Flowcrete and Brooklyn Brewery
AFTER abandoning plans to build a new $70m state-of-the-art plant at the Brooklyn Navy Yard in nearby Staten Island, NY, craft brewers, Brooklyn Brewery, sought major redevelopment work at its long-standing home in Brooklyn’s Williamsburg neighborhood, including upgrades to floor-coating systems located in the brewery’s main production halls.
Bucking the trend for dairy brick, the brewer opted for close to 8,000sq ft of Flowcrete’s polyurethane system for major upgrade works to its manufacturing facility located at the former matzo plant where it’s operated since 1996.
The brewery, which originally opened its doors to a dozen visitors each Friday evening in the late nineties now nets about 3,000-4,000 visitors each weekend, including New Yorkers and visitors from across the globe on a pilgrimage to taste the company’s distinct brands and flavors.
Flowcrete’s durable and slip-resistant, Flowfresh SR polyurethane was selected for installation in the brewery’s main production hall with a subsequent topcoat of 100% solids Flowcoat CR for additional chemical resistance in the face of punishing brewing conditions.
It takes a lot of heat to turn malt, hops, water and yeast into a beer ready for tasting. The heat helps unlock the enzymes and contributes to alcohol level.
The malt is mixed at temperatures as high as 200deg – filling the plant with a sweet-smelling aroma for employees and visitors to the site taking the weekly tours. During brewing, the mixture varies between boiling and 65deg.
Flowfresh material is reportedly highly durable offering ‘excellent thermal cycling and thermal shock resistance. This makes the material ideal for installation in areas subject to extremely hot temperatures or those that may be exposed to intermittent hot spillage or hot water wash down processes’.
Unlike dairy brick, Flowfresh systems are said to be installed in a seamless application, meaning no joint or grout lines, which can become susceptible to damage and cracking and once penetrated offer a ripe spot to harbor dirt, dust and other bacteria.
Seamless Flooring Systems in Somerdale, NJ, completed the installation work over seven consecutive weekends.
The installation was challenging for crews as much of the equipment remained in-situ throughout the install. As such, highly skilled applicators working low down and often in tight spaces were required.
‘Much labour was involved, with crews applying a degreaser prior to pressure washing, followed by treatment with a diamond grinder to remove contaminants in the cement, much of it worn down to expose aggregate,’ said Chris McDermott, vice president of Seamless Flooring Systems.
‘With the forklift traffic and dropping kegs, brewing is one of the most abusive industries we deal with,’ he continues. Although cementitious urethane isn’t a permanent fix, with correct care and maintenance can be serviceable for upwards of 15 years.

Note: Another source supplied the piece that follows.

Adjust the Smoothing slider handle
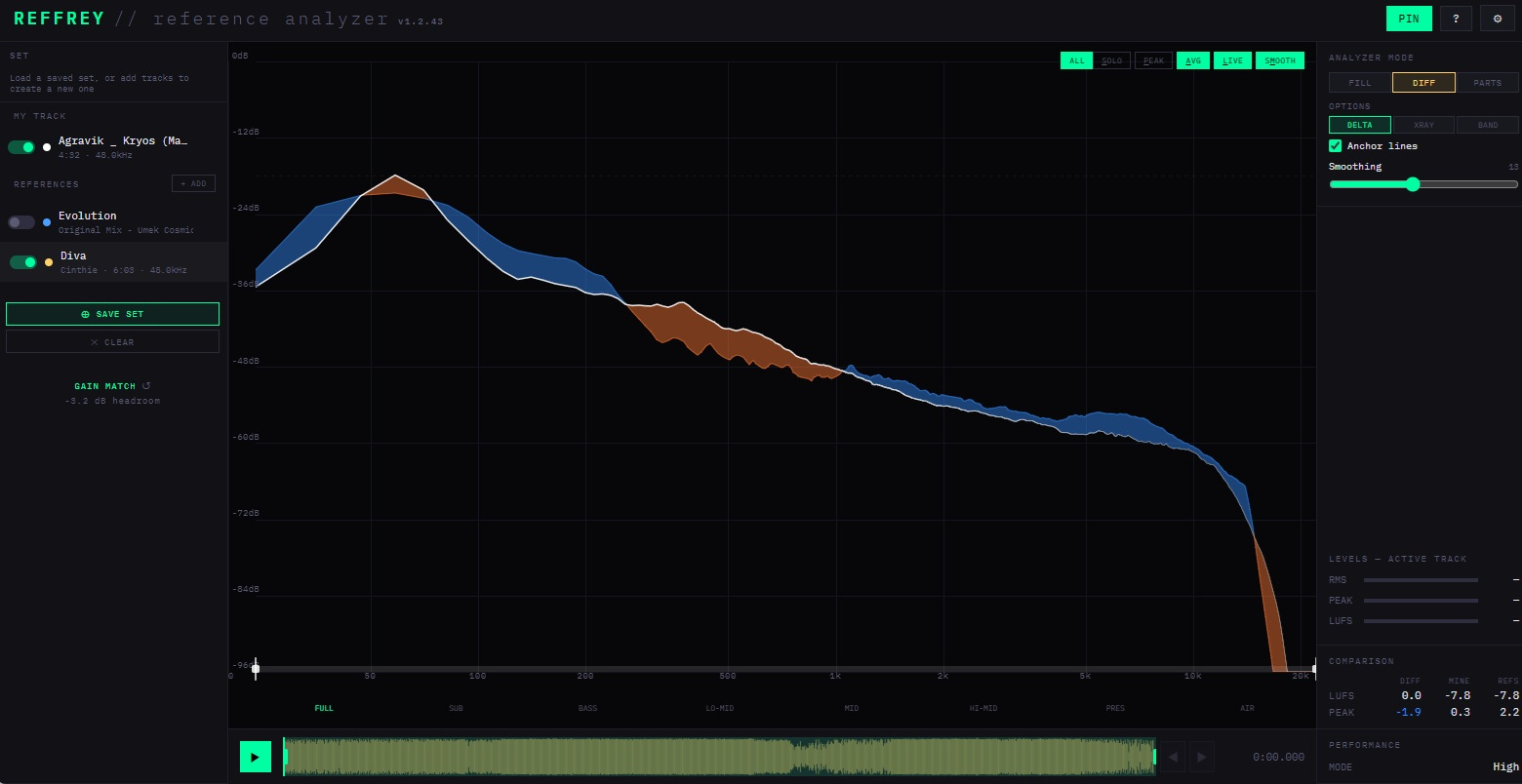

There are a lot of polyurethane systems available on the market but they’re not all the same. An antimicrobial additive – Polygiene – is standard in the Flowcrete’s Flowfresh systems, which have been installed in countless food and beverage manufacturing facilities across the world for more than 30 years. ‘I won’t put epoxy down,’ McDermott warns.
Flowfresh material is certified by HACCP International as food-grade for use in wet and dry processing and production areas.
This international standard recognises the safety and suitability of this product to meet the various challenges found in the food and beverage manufacturing industry.
Speaking on completion of the project, Brian Campbell, Flowcrete Americas’ regional manager for the east coast said, ‘The Brooklyn Brewery project is a testament to both the quality of the Flowfresh materials alongside the skill and talent of the installation team.
‘I look forward to visiting Williamsburg to check in on how the floor is holding out and perhaps have a tipple at the same time.’